During its six-year run from 1963 to 1968, and with the two book reviews on music that appeared in 1960 and 1964, the column Film also included more substantial texts such as studies and reviews. It must be noted that the first half of the 1960s produced six times more articles on music than the second half—an average of eleven texts annually in the earlier period versus fewer than two per year after 1964.

Comparing article counts from several preceding and following years shows a pattern similar to the late 1960s: 1957–1959 and 1971–1973 both hover near the same low output. What implications does this have for the development of Czech film music? The abundance of studies and reviews in the early 1960s mirrors film music’s dynamic growth and a transformation within the film industry itself. Yet the abrupt decline early in the second half of the decade has no counterpart in the actual state of film music, which continued to evolve quite freely until the decade’s end; the mid-sixties represented no major watershed. The drop‑off in film‑music articles likely stems from editorial policy at the journal or a waning interest in theoretical, analytical, and informational pieces about film music, despite its continuing artistic vitality.
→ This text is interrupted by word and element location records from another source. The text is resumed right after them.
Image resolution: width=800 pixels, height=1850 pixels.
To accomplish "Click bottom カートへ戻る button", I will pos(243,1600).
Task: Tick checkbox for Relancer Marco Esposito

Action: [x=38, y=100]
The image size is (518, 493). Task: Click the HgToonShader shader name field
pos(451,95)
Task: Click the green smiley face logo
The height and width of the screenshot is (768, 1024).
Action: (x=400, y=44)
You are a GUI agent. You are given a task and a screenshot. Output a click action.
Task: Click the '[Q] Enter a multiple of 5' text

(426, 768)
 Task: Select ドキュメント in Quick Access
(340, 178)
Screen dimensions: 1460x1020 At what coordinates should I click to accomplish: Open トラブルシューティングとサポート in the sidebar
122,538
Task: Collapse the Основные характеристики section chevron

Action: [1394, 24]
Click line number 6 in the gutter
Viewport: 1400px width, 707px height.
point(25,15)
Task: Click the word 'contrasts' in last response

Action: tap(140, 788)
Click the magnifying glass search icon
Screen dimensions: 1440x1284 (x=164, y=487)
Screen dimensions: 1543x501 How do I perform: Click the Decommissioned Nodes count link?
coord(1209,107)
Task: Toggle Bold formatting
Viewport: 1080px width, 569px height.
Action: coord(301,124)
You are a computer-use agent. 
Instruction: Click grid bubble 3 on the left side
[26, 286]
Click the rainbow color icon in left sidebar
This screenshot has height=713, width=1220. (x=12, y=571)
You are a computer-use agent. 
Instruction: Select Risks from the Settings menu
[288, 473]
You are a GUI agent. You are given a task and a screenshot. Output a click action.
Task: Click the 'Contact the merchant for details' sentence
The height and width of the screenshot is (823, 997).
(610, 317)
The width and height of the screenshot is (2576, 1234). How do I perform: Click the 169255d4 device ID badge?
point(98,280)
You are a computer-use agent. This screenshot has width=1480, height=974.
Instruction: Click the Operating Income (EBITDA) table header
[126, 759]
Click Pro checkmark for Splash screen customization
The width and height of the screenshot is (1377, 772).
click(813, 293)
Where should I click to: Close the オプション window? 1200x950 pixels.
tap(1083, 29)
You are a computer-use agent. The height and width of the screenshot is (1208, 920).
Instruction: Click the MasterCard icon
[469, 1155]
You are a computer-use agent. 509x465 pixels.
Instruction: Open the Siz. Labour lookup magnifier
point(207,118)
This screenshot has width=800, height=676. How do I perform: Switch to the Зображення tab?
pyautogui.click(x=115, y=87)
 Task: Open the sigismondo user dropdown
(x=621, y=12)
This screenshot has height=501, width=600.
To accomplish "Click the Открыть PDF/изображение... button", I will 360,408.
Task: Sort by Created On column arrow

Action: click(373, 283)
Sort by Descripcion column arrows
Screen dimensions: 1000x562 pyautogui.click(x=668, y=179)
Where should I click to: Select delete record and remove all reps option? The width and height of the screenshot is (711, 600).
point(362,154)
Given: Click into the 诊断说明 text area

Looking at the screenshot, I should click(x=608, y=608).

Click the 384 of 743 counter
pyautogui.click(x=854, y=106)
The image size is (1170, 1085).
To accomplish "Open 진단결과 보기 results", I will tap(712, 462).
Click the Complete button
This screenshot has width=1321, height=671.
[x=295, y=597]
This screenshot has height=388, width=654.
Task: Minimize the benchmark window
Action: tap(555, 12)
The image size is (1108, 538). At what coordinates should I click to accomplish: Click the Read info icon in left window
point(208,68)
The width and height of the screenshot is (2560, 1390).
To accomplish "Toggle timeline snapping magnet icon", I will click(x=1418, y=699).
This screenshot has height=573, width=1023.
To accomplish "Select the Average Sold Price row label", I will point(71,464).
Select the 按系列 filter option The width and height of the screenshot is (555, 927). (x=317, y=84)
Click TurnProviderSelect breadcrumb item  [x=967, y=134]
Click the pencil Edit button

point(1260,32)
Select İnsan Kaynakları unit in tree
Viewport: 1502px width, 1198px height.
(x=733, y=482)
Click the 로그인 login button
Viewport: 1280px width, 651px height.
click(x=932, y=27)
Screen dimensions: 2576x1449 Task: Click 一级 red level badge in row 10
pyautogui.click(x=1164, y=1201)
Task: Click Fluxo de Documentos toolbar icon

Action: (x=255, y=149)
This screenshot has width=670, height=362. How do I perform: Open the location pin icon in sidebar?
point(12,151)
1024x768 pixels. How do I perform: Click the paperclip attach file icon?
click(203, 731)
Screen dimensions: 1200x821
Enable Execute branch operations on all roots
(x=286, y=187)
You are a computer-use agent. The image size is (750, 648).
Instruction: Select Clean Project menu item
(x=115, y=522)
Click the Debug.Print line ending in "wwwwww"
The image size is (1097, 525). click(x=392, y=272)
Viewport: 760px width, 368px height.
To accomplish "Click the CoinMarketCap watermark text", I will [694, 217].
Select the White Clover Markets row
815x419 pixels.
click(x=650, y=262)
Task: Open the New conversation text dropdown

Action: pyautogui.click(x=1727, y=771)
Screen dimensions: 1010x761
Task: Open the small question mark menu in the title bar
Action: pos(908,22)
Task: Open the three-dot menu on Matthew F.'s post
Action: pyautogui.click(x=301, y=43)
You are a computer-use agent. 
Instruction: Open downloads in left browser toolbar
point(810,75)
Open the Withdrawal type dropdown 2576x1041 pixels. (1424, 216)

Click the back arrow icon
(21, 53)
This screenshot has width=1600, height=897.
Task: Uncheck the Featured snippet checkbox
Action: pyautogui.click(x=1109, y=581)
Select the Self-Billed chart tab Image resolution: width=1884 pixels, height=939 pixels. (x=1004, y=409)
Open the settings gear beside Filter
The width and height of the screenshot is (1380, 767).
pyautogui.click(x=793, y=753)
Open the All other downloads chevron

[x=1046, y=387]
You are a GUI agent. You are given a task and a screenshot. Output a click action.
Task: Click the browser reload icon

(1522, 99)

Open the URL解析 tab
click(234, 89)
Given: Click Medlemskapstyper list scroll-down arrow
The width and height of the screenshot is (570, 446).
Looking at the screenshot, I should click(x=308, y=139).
Translated by Jaroslav Peprník

Die Filmmusik in den tschechischen Musikperiodika in den 60er Jahren des 20. Jahrhunderts

Zusammenfassung

The contribution examines how this development was reflected in Czech music periodicals, primarily Hudební rozhledy. The texts on film music are divided into three groups based on scope, content, and form. Their evolution within this framework is tracked, presented in detail, and viewed from various perspectives. At the end of the article, the author contrasts the state of music‑film criticism with the situation in film music during the designated decade and in several years before and after.

Filmová hudba v českých hudebních periodikách v 60. letech 20. století

Shrnutí

Thanks to the political and social liberalisation in Czechoslovakia in the 1960s, film and film music experienced a significant creative flourishing. The renewal of contacts with Western European music enabled, among other things, the introduction of new compositional techniques, transformations of film music itself, a more functional use of real sounds and silence, and the penetration of jazz and popular music into film.